When ministry doesn't go the way you hoped
Nobody talks much about what happens after the discernment process ends badly. There are formation programs and commissioning services and moments of celebration when things go right. But when they don’t, when the vestry doesn’t renew your term, when a committee starts looking for your replacement, when the new priest has a different vision and there’s no longer a place for you, when the Commission on Ministry says “not yet,” the church tends to get quiet.
That silence is its own kind of wound.
I’ve sat with people who poured years into discernment, took the classes, had the spiritual direction, showed up to every meeting, and heard “no.” Or something that sounded like no. What they describe isn’t just disappointment. It’s disorientation. When they’ve organized their sense of calling around a particular direction, and that direction closes, they don’t just lose the opportunity. They lose the story about who they are. The one they’d been telling themselves, and sharing with the people they love.
That deserves more than a referral to your rector and a pat on the shoulder.
The Commission on Ministry exists for good reasons. Discernment is done in community in the Episcopal tradition, it’s not just a private experience. The CoM isn’t just evaluating individuals. It’s asking whether this person, this call, and this moment fit together, and that question belongs to the community, not just the candidate. A CoM that says “we don’t think this is the right path right now” is doing its job, even when it’s hard to hear.
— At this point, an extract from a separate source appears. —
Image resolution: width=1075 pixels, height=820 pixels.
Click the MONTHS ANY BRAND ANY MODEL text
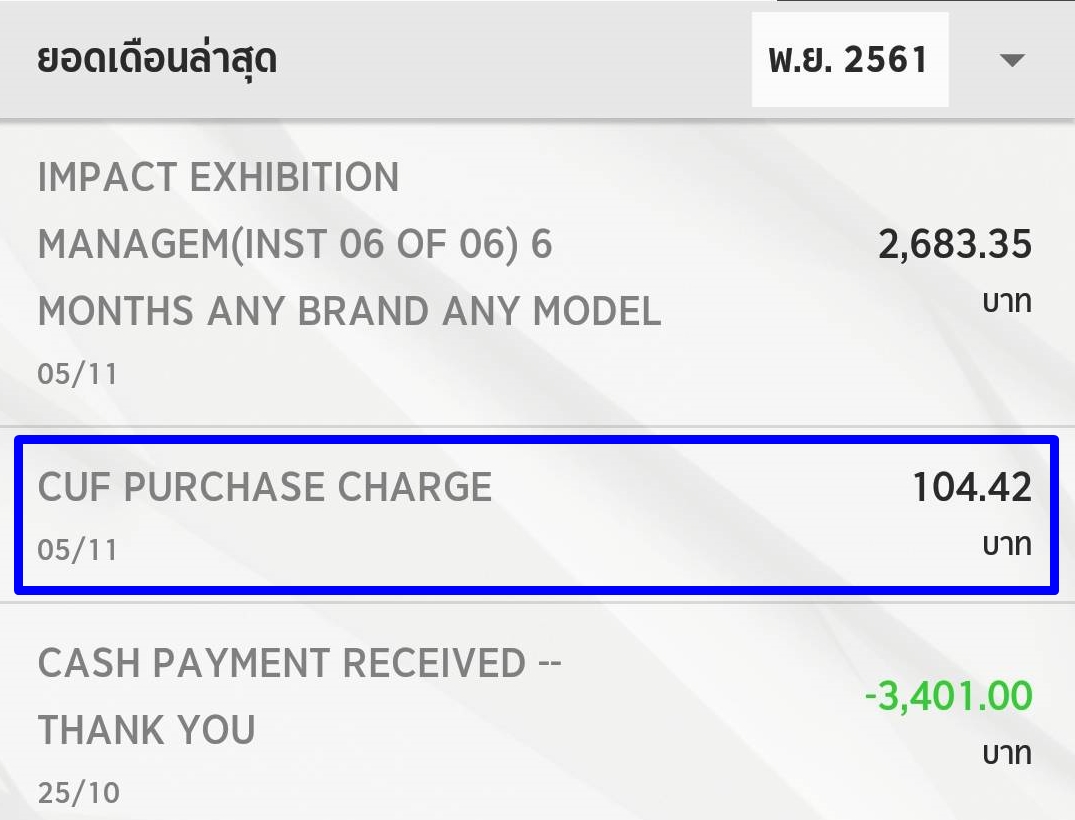pos(349,312)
The same is true of a search committee, a vestry, or a bishop who decides someone isn’t the right fit. This isn’t arbitrary gatekeeping. It’s an attempt to serve both the community and the person.
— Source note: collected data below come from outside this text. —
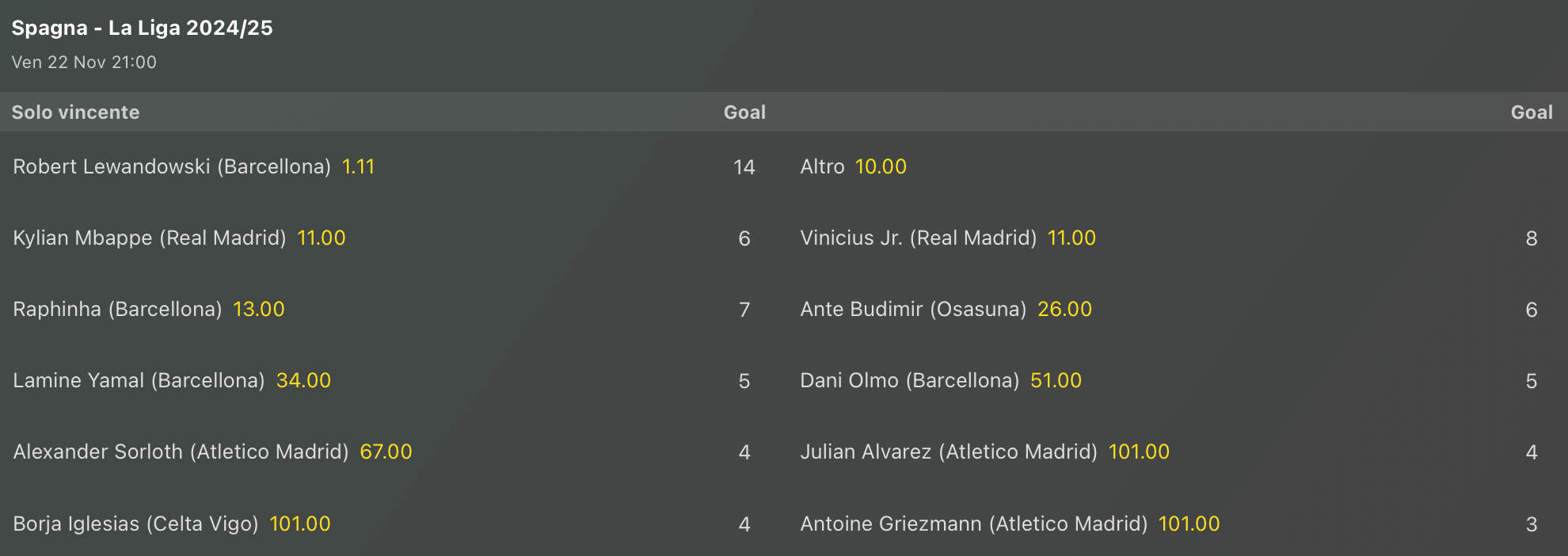Click the 13.00 odds for Raphinha
Image resolution: width=1568 pixels, height=556 pixels.
pos(260,310)
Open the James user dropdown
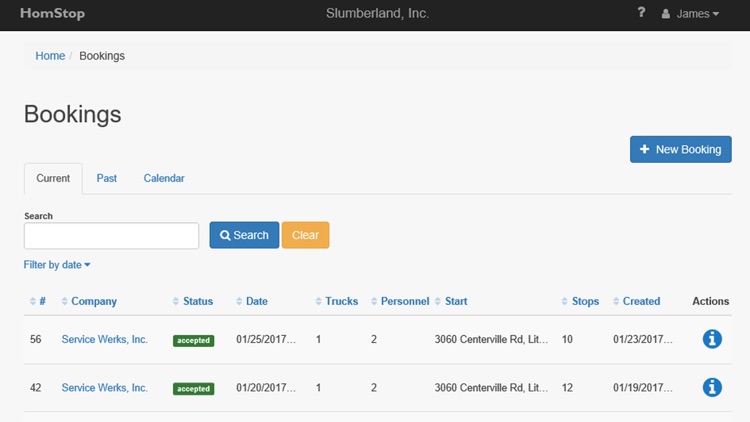Screen dimensions: 750x422 [690, 14]
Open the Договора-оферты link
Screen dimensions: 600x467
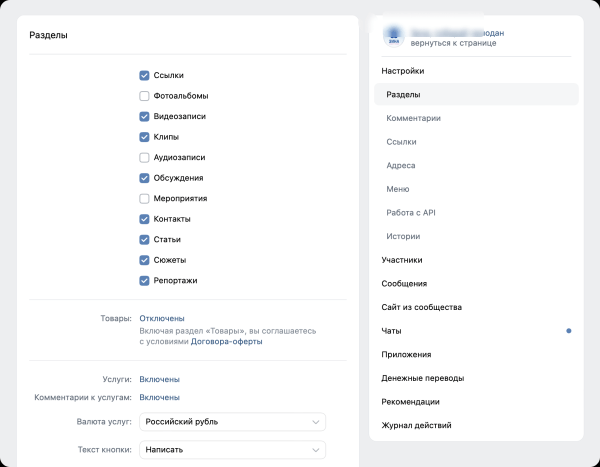[x=227, y=341]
But the attempt can still leave wreckage.
The lay preacher who rarely gets asked to preach. The eucharistic visitor quietly phased out when a new rector arrives with different preferences. The warden who gave three years to a capital campaign, exhausted herself completely, and walked away feeling used up. Even the candidate to the episcopate (the role of bishop) who made it through interviews, retreats, meet-and-greets, and convention, and watched someone else get elected. These are real losses. They deserve to be named as losses, not immediately reframed as redirection.
“Not this direction” might be true. “Not right now” might also be true. I believe that. But those phrases can’t be the first thing out of our mouths. They only land well when the person has had enough space to breathe, to grieve, to be angry if they need to be angry. Offer the pivot too soon and it comes across as dismissive.
What people deserve is presence and care, before the process begins, through it, and especially after a call that wasn’t confirmed. Someone willing to stay with that candidate, whatever the ministry, and help them through the emotions of that result. A process that includes genuine follow-up, not just a letter.
Burnout is its own category. Ministry that was right and good can still hollow a person out if they carry it alone. If you want something done, ask a busy person, and parishes do, repeatedly, until the weight lands on a few shoulders instead of many. Many hands make light work is a truth the church often forgets. Some people don’t hear “no” from the church. They just wear down.
Recovery from any of these (failed discernment, wrong fit, exhaustion) is slow and non-linear. It usually involves grief before it involves clarity. Sometimes what comes out on the other side is a different call, one that fits better. Sometimes people need a long rest before they can even ask the question again. Sometimes the wound takes years to heal.
The church that takes lay ministry seriously enough to invite people into it must also take seriously what it costs when it breaks.
That’s not a comfortable thing to sit with.


When I was discerning for the Diaconate, the ultimate answer I got from the Bishop and the CoM was, “you have too much stress in your life.” I still don’t know how I feel about that answer. But I do know it changed my relationship with my parish and TEC as a whole. It is a hard thing to sit with, and it’s hard to hit a sudden stop on the rhythms of discernment one has come to be a part of. Disorienting is a great term for it, and sometimes we never really get an orientation back, at least not in the same direction.